Written instruction.
Copy the items from the line containing "Task: Toggle the" through the end of the items, replacing "collapse" with "expand" and keeping everything else the same. Leave out the pictures.
+++ Source data +++
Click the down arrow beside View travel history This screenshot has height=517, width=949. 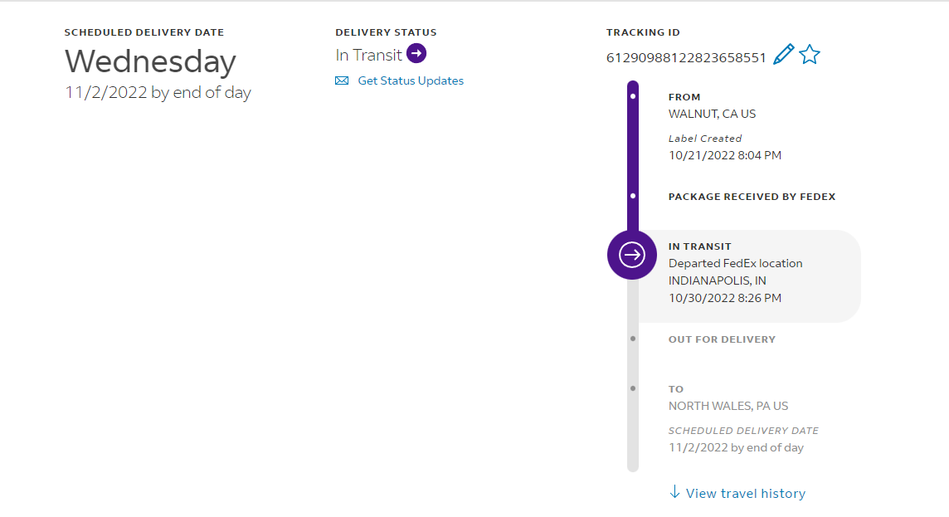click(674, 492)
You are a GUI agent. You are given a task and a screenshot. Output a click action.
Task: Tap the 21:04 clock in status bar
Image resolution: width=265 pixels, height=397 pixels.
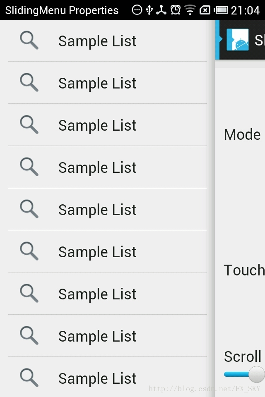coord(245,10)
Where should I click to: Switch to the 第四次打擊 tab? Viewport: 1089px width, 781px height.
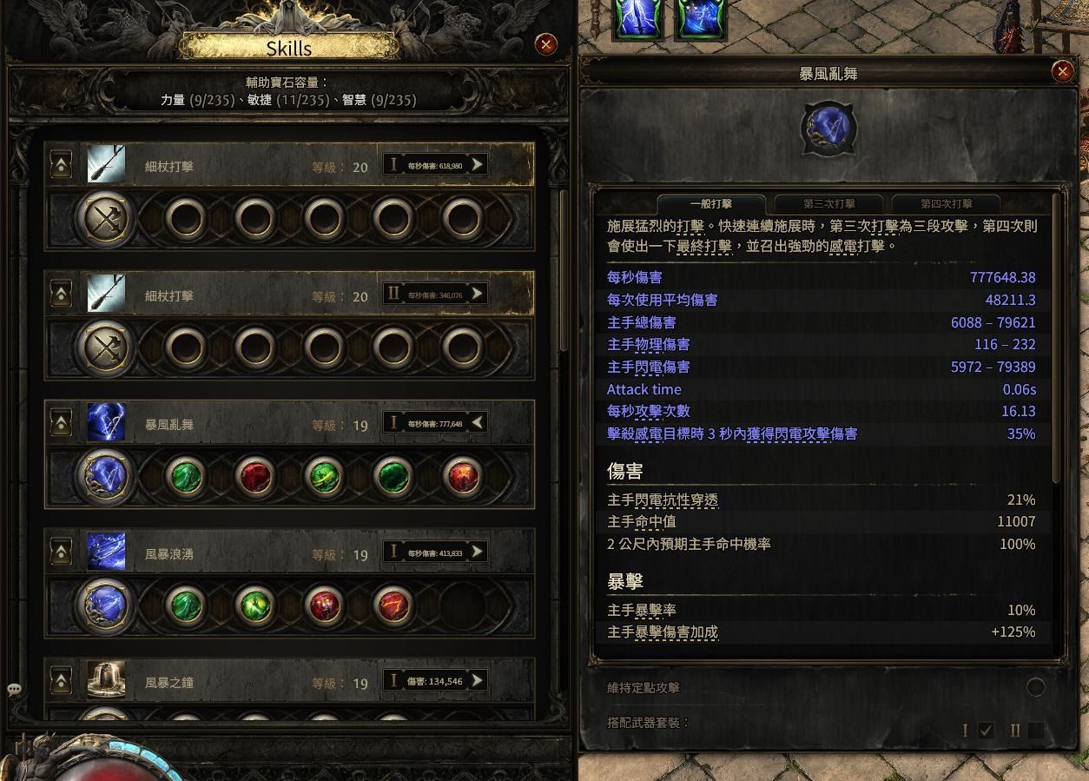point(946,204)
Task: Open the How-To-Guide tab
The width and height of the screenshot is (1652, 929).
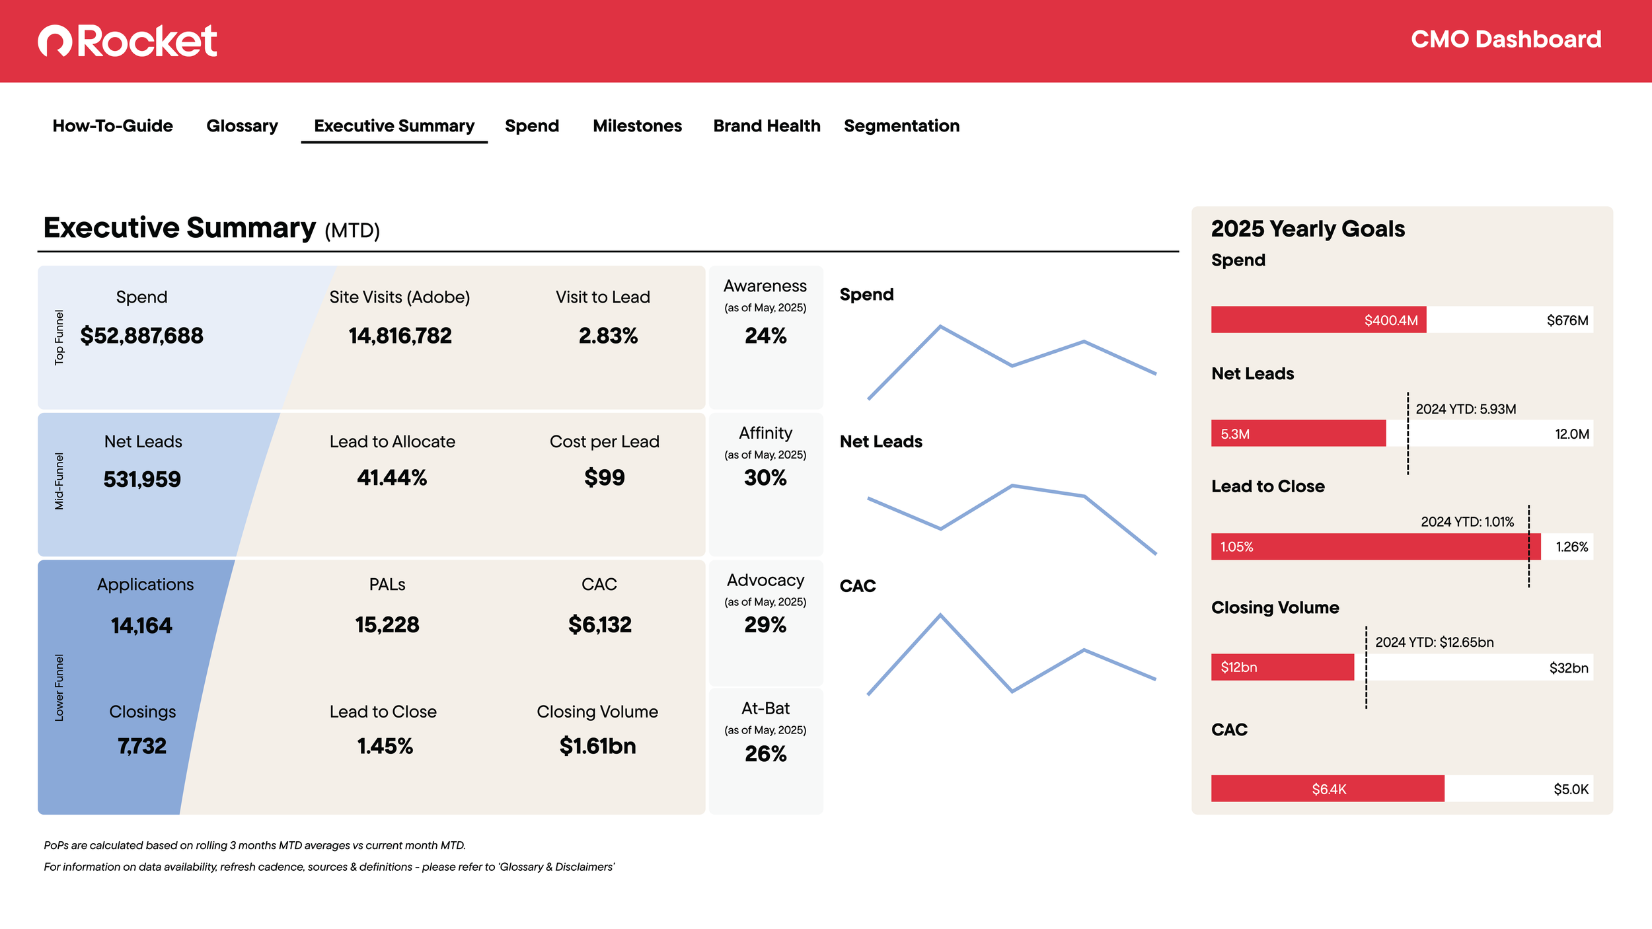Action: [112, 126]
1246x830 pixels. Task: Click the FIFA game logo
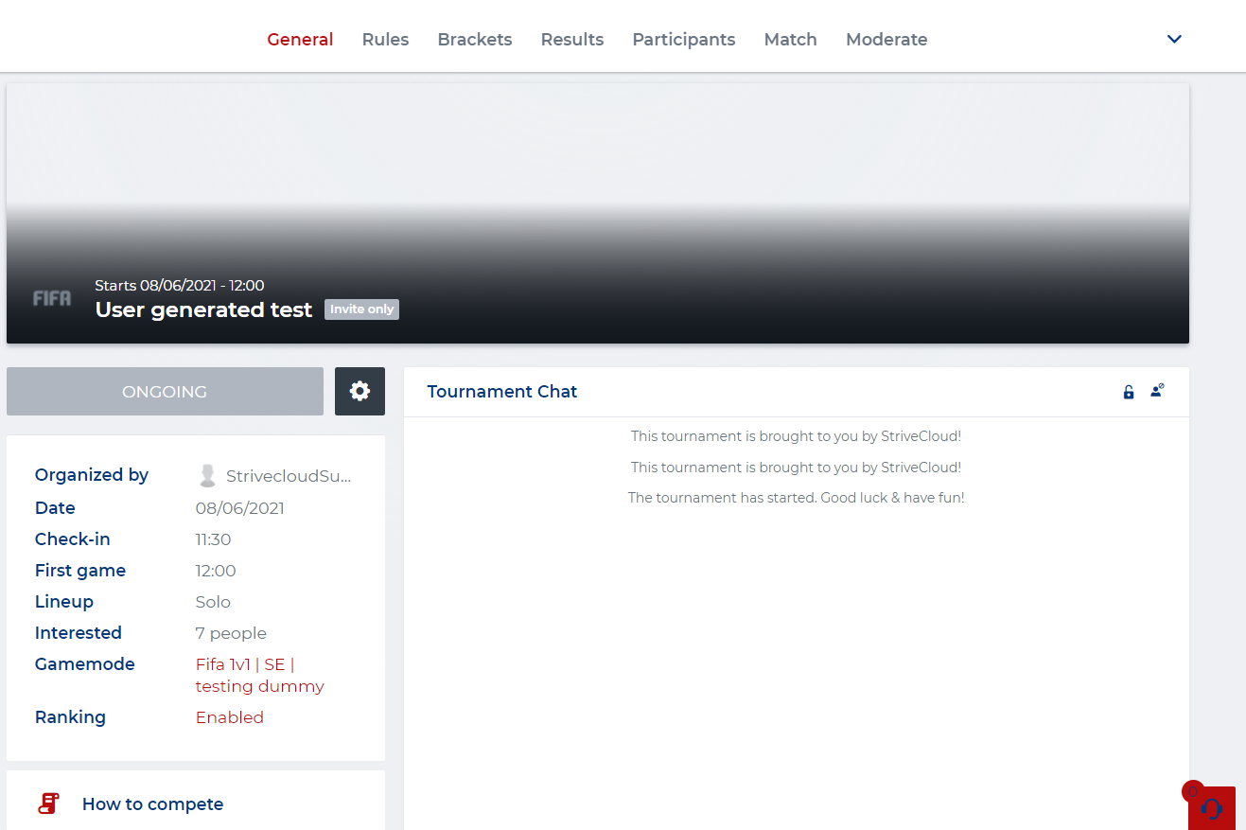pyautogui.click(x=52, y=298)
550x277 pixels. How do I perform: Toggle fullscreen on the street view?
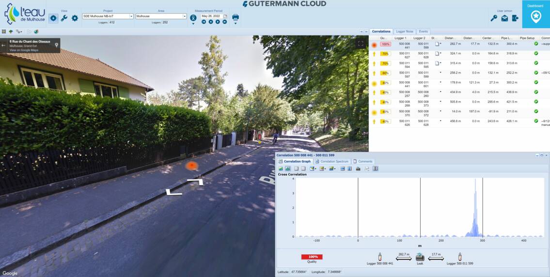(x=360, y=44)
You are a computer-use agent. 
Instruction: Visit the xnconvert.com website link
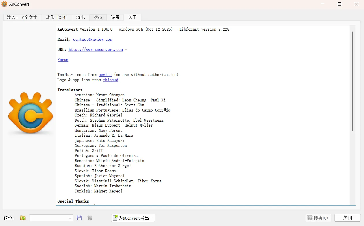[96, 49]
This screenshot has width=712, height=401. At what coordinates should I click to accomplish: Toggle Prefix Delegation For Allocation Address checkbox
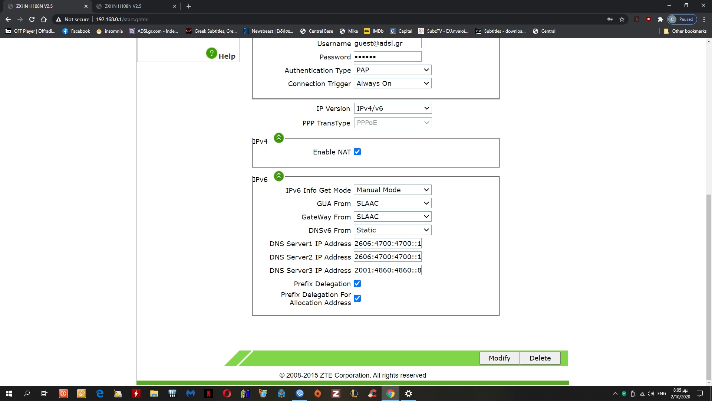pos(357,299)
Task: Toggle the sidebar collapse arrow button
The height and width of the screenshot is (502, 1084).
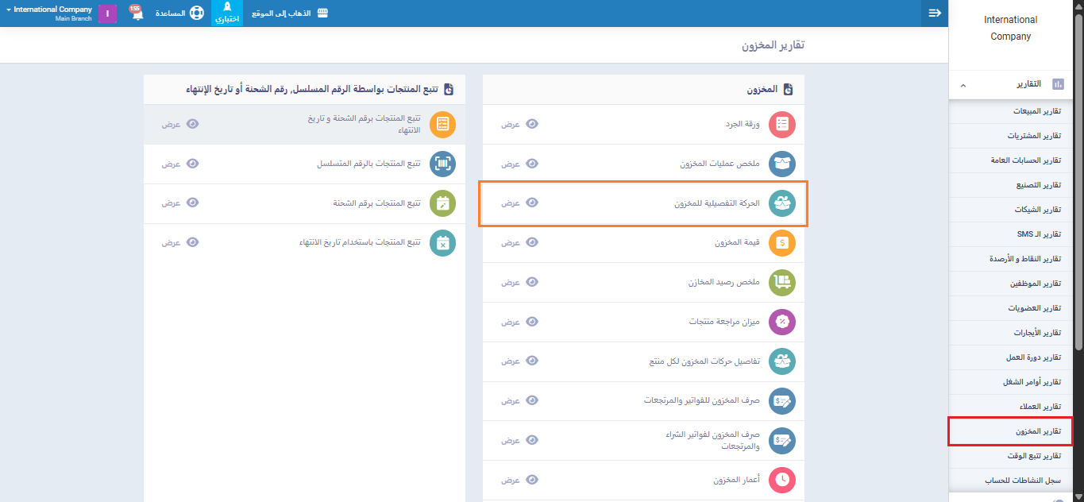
+++
The completed task.
Task: Toggle the sidebar expand arrow button
The height and width of the screenshot is (502, 1084).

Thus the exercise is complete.